Müssen die Pensionisten um ihre künftigen Pensionserhöhungen bangen?

Die Regierung hat sich hier darauf festgelegt, dass die Pensionen nach dem Pensionistenindex, der rund 0,1 bis 0,3 Prozent über der normalen Inflation liegt, erhöht werden. Ich persönlich kann mir nicht vorstellen, dass die Koalition hier Abstriche machen wird, es wäre auch nicht sinnvoll, prozyklisch zu sparen. Sicher ist daher: Nach der Krise muss das Defizit wieder abgebaut werden und das wird einige Probleme aufwerfen, weil ein wesentlicher Teil der Kosten struktureller Natur ist. So werden etwa die Länder in den kommenden Jahren keinen Überschuss mehr im Rahmen des nationalen Stabilitätspakts mehr leisten.

Es scheint, als blieben dann nur noch Einnahmensteigerungen des Bundes, wie höhere Vermögenssteuern.

Man kann natürlich grundsätzlich über solche Dinge nachdenken, aber meiner Meinung nach erst dann, wenn der Staat all seine Einsparungspotenziale auch tatsächlich ausgeschöpft und sich von unsinnigen Ausgaben verabschiedet hat. Hier zählt etwa die Wohnbauförderung ohne ökologische Zweckwidmung dazu. Wir schonen den Staat in seiner Unfähigkeit, sich selbst zu reformieren, indem wir sofort und reflexartig über neue oder höhere Steuern nachdenken - ich halte das für einen sehr seltsamen Gedanken.

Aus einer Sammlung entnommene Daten

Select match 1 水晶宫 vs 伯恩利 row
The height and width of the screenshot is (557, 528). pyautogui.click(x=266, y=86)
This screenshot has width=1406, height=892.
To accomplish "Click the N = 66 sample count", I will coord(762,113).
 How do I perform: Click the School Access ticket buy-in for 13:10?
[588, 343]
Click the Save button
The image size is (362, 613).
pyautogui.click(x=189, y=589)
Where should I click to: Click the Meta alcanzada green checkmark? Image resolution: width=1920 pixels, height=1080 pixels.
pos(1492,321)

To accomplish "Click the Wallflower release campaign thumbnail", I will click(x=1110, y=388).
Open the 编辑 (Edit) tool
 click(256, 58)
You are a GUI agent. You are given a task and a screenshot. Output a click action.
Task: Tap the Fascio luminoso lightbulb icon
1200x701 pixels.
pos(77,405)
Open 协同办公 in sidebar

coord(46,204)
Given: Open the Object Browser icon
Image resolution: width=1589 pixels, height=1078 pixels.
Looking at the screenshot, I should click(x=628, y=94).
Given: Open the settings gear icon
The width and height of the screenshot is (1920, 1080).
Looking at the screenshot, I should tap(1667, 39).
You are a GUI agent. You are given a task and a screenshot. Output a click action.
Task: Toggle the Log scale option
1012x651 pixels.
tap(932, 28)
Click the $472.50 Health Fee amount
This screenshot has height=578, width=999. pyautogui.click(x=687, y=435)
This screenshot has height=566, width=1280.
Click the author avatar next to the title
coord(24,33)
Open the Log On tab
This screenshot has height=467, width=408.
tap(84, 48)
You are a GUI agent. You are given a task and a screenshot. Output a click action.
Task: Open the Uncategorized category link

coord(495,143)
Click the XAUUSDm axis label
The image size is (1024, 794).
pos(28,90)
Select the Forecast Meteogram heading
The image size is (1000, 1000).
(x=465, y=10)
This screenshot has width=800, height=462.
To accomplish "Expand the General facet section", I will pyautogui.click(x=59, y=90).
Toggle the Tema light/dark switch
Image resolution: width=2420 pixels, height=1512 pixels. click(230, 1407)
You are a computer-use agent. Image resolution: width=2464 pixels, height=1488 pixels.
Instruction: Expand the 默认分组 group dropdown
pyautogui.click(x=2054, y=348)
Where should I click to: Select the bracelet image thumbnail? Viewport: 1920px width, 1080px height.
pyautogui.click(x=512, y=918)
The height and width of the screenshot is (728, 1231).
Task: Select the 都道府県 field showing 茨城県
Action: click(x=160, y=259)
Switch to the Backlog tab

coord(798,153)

◆ **Aufgabe**
Führe den Text über Pensionserhöhungen und den Abbau des Staatsdefizits bitte im Anschluss an seinen letzten Satz fort.

◆ **Richtige Antwort**
In der SPÖ ist aber eine lebendige Debatte über solche Ideen ausgebrochen.

Auch in der SPÖ gibt es Skeptiker. Ich halte auch nichts davon, Österreich mit anderen Ländern, etwa den USA, zu vergleichen. Beispiel Grundsteuern: In Österreich ist diese aufgrund völlig überholter Einheitswerte zu einer vernachlässigbaren Steuer geworden, in den USA bemisst sich diese zwar am Marktwert, aber niemand sagt dazu, dass damit dann auch Teile der Kommunalabgaben abgedeckt sind. Ich kann diese ständigen Äpfel-mit-Birnen-Vergleiche nicht mehr hören.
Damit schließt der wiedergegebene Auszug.